[Data items]

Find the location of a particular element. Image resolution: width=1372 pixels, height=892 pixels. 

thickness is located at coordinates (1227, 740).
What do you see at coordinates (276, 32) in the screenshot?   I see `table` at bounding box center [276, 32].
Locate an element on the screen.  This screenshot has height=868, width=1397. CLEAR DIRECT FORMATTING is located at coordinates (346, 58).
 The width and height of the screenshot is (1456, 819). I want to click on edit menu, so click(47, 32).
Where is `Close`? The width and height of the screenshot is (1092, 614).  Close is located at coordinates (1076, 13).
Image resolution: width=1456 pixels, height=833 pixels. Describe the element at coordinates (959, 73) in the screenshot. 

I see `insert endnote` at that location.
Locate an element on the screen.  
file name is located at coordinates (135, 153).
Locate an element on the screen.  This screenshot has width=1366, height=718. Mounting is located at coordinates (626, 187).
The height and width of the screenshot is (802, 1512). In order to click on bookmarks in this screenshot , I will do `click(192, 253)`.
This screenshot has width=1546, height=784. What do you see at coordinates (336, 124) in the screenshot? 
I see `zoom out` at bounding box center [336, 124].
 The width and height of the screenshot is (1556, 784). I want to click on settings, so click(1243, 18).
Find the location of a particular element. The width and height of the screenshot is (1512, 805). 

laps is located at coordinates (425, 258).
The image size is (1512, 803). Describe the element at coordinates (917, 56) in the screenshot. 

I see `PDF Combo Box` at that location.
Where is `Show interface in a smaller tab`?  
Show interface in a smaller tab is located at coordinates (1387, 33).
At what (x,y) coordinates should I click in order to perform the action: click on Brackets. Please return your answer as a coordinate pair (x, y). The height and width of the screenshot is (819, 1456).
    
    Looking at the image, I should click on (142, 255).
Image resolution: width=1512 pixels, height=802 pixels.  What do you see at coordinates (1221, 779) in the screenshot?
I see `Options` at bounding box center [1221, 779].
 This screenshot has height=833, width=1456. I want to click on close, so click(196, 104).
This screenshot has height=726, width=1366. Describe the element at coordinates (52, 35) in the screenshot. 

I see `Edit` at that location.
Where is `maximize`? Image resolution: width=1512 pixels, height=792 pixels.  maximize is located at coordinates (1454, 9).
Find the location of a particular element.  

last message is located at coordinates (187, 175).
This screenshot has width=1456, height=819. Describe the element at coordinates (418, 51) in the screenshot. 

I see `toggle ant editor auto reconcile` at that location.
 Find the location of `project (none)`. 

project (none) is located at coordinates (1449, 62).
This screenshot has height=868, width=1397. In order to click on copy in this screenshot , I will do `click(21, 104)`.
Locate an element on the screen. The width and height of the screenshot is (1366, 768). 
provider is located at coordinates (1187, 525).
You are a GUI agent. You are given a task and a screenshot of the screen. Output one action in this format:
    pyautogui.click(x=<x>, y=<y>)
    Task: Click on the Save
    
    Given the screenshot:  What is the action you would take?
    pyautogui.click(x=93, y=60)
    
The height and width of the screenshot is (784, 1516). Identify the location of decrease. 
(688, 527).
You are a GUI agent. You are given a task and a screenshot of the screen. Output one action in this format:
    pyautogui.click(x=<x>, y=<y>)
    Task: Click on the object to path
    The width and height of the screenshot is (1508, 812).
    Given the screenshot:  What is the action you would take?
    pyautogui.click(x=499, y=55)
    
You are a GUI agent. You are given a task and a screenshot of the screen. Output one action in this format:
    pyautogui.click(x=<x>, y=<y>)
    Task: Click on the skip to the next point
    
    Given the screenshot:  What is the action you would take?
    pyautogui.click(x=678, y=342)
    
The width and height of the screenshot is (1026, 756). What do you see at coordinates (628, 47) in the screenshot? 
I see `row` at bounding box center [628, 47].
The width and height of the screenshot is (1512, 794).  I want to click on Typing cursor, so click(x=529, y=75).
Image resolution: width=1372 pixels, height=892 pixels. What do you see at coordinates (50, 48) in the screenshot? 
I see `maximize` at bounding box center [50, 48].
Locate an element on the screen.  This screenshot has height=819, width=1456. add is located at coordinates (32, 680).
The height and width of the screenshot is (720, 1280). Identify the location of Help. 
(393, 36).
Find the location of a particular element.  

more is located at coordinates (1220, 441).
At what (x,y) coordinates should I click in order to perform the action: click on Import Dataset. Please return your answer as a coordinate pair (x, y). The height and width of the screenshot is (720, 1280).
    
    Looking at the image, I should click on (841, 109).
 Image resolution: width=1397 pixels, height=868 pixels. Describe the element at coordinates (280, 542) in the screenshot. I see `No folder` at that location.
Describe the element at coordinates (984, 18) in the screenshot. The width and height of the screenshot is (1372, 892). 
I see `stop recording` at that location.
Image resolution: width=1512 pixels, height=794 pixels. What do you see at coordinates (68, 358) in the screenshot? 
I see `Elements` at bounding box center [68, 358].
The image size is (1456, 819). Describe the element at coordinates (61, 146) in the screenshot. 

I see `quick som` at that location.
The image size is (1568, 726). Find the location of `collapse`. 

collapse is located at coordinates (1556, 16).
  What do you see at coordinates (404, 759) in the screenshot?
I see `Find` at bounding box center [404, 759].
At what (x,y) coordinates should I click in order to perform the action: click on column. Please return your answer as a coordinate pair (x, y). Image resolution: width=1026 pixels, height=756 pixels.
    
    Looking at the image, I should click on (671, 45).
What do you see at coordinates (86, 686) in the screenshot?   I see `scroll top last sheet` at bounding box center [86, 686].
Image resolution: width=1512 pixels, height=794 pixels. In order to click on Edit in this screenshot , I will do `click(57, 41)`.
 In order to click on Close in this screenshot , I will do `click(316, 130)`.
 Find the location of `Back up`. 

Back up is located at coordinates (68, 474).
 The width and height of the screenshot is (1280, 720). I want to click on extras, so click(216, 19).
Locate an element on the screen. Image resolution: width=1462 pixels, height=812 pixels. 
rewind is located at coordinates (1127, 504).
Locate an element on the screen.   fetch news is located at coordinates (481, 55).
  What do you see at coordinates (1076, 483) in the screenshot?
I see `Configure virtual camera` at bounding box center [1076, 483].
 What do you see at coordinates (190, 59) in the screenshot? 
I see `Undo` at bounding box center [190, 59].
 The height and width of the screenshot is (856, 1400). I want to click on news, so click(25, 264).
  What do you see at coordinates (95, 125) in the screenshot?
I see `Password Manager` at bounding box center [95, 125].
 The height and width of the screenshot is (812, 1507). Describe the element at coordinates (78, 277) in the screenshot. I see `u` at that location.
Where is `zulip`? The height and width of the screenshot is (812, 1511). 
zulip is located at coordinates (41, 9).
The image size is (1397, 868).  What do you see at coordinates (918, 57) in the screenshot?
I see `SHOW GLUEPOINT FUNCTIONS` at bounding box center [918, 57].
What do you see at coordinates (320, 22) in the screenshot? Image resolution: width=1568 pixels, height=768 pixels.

> [Stated task] Copy out the items again, word for word, from the line with "Describe the element at coordinates (984, 18)" up to and including the line with "center [68, 358].".

> [Problem solution]
Describe the element at coordinates (984, 18) in the screenshot. The width and height of the screenshot is (1372, 892). 
I see `stop recording` at that location.
Image resolution: width=1512 pixels, height=794 pixels. What do you see at coordinates (68, 358) in the screenshot? 
I see `Elements` at bounding box center [68, 358].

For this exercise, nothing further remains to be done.